Tuesday, November 17, 2009
Giles Co. authorities make arrest in theft
Stanley Wayne Farley, 56, was taken into custody Friday afternoon in Portland, Maine, said Lt. Ron Hamlin of the Giles County Sheriff's Office.
The sheriff's office had named Farley as a suspect in a break-in at Super Val U Grocery in Newport. On the night of Oct. 11 someone struck the store's glass doors with a truck and took $2,600 worth of cigarettes, Hamlin said.
Security cameras at the store captured the image of two people inside. The sheriff's office received calls from people who said they recognized one of them as Farley, Hamlin said.
Deputies went to Farley's home in Camp Creek, W.Va., to talk with him, Hamlin said, but Farley took off.
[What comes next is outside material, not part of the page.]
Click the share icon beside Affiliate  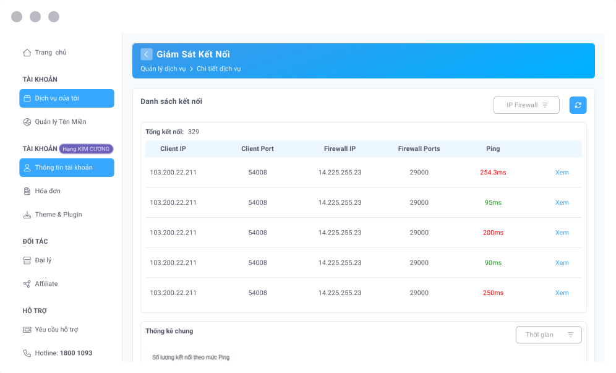pyautogui.click(x=27, y=284)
Kimberly April Rhoten, 46, was arrested at the home. She is charged with breaking and entering, grand larceny and destruction of property.
Farley will face the same charges after he is returned to Giles County, Hamlin said. He said Farley remains in police custody in Maine.
-- Shawna Morrison
CITIZENSHIP
Gen. Pulaski gets posthumous honor
Gen. Casimir Pulaski, whom Pulaski County and the town of Pulaski are named for, has been granted posthumous U.S. citizenship.
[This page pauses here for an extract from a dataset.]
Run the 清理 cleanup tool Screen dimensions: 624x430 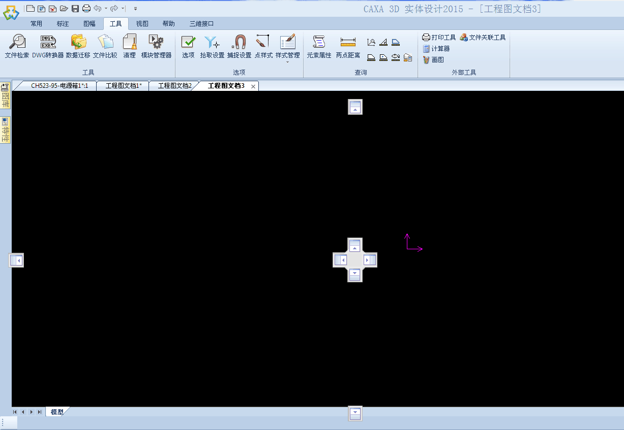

President Obama signed into law Nov. 6 a resolution to grant citizenship to the Polish military officer and Revolutionary War hero. Pulaski died Oct. 11, 1779, after fighting the British near Savannah, Ga.
Pulaski rose to fame following his first skirmish with the British at the Battle of Brandywine on Sept. 11, 1777. There, history says, he helped the colonists avoid defeat and saved the life of Gen. George Washington.
According to the resolution -- which passed both houses of Congress unanimously -- after arriving in America, Pulaski wrote to Washington: "I came here, where freedom is being defended, to serve it, and to live or die for it."
Pulaski is only the sixth person named an honorary American citizen. The others are British prime minister Winston Churchill in 1963; Raoul Wallenberg, who worked to free Jews from German concentration camps in World War II, in 1981; Pennsylvania proprietors William and Hannah Callowhill Penn in 1984; humanitarian Agnes Gonxha Bojaxhiu, better known as Mother Teresa, in 1996; and French Revolutionary War fighter Marquis de Lafayette in 2002.
-- The Roanoke Times
FLOYD COUNTY
3 farms, 250 acres put under easement
Nola Shelor Albert has put three Floyd County farms under easement through the Virginia Outdoors Foundation to protect it from future development, according to the New River Land Trust.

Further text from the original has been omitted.